HOME総合情報概要・基本データ刊行物教養学部報593号(2017年6月 1日)

教養学部報

第593号 外部公開

東京大学スポーツ先端科学研究拠点ジム(QOMジム)の開設

受田宏之

593-1-1.jpg東京大学は、スポーツ・健康科学の分野においても学術成果を蓄積してきた。それらは、本学の学生が運動能力を高めたり、オリンピックで活躍するようなトップアスリートが競技力を向上させたり、あるいは高齢者や障害者の身体機能の改善、選択肢の拡大を目指すものである。二〇一六年五月には、十五の研究科と研究所の参加する「東京大学スポーツ先端科学研究拠点」が設立された。運営の中心となっているのは総合文化研究科であり、今後、駒場キャンパスの教員と学生が一体となって、スポーツ・健康科学の先進的な知見を社会に発信していくことが期待される。

そうした試みの一つとして、「東京大学スポーツ先端科学研究拠点ジム(QOMジム)」がキャンパス裏門そばの全学共同利用施設(かつての身体運動科学研究棟)の一階に設立された。本ジムは動作の質(Quality of Motion)を高めることを主眼としており、十八台の認知動作型のトレーニングマシンが備えられている。開業日の二〇一七年三月一日には記者発表の場が設けられ、小川桂一郎・前総合文化研究科長と境田正樹・東大理事の挨拶の後、石井直方・スポーツ先端科学研究拠点長がジムの詳細を説明された。会見の場でも活発な質疑応答がなされたが、出席した記者がQOMジムの意義を理解したのは、ジムに移動し、それぞれがユニークな各トレーニングマシンの説明を受け、実演を間近でみることによってであった。
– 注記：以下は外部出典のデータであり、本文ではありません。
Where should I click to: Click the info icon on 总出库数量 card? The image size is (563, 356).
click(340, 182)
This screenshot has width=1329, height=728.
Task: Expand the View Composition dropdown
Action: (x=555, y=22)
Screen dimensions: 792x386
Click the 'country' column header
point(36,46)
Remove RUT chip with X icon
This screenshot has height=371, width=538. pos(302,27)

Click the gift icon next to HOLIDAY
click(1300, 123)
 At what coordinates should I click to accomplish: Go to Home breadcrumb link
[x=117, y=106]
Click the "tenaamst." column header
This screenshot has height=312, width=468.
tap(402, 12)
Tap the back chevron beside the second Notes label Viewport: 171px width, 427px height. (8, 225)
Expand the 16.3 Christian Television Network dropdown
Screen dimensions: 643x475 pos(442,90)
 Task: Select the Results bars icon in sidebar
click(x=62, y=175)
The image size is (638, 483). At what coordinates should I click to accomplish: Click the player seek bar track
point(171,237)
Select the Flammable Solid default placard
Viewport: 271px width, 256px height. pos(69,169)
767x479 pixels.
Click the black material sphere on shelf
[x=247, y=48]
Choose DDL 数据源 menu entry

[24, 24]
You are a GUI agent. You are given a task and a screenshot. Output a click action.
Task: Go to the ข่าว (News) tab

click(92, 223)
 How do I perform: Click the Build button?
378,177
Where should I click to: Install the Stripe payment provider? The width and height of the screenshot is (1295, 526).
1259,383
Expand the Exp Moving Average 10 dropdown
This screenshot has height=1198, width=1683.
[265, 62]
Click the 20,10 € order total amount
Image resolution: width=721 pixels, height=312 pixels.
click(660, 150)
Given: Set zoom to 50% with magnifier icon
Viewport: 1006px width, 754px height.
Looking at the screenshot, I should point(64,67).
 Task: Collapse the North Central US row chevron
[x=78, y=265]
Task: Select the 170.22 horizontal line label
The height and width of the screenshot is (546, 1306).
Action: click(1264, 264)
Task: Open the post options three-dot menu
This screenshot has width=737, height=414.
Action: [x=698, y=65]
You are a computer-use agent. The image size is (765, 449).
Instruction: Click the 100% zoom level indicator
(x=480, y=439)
桜の花が僅かに残る四月二十日、ジムを再訪した。マシンの開発者であり、月曜日と木曜日に直接指導に来られている小林寛道・東大名誉教授にお話をうかがうことができた。四月二十日時点で、学内学生五十三人、教職員十一人、学外学生六人、東大駒場友の会の会員十人、一般八人の計八十八人がジムの会員になっているとのことだった。インナーマッスルを鍛えるあるいは動きのバランスが改善されること等を通じて、スポーツの競技力を高めることができ、訪問時にも、陸上部やラグビー部などの体育会の学生が、小林先生と経験豊富な一流トレーナーの指導の下、汗を流していた。小林先生は、体調の維持、姿勢とプロポーションの改善、疲労回復に役立つので、運動が嫌いな人や不得意な人にも来てもらいたいという。本ジムでのトレーニングは、高齢者のリハビリにも、さらには音域が広がるため声楽家にも有効だという。
連日パソコンに向き合い、体を動かすのは通勤時の歩行のみという典型的な中年教員である私も、いくつかのマシンを試してみた。自分のような人間にまさに足りないところを補うマシンであるため、負荷を軽くしても、求められる動作に従うのはきつかった。たとえば、〈アニマルウォークマシン〉というマシンは、四足動物の歩行様式のように手と脚を連動させるものである。〈膝腰スウィング体深筋トレーニングマシン〉では、両手で支柱をつかみ、片足立ちの姿勢で膝腰を同時に大きく前後に振る。難しさが伝わってくるのではないだろうか。体全体を総合的に鍛えることから、わずかな時間ではあったが、心地よい疲労と確かな達成感を得ることができた。すべてのマシンを使いこなせるようになれば、心身ともに相当若返るはずである。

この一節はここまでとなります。